* **What the exercise asks**:
Go to the line containing "Given: Click the 4 extra days rate line" and return it and each line after it exactly, through the end of the data below, and nothing more.
::::
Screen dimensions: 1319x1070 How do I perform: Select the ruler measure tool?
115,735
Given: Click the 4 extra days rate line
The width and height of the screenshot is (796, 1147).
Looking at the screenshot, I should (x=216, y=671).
::::
* **Written answer**:
Given: Click the 4 extra days rate line
The width and height of the screenshot is (796, 1147).
Looking at the screenshot, I should (x=216, y=671).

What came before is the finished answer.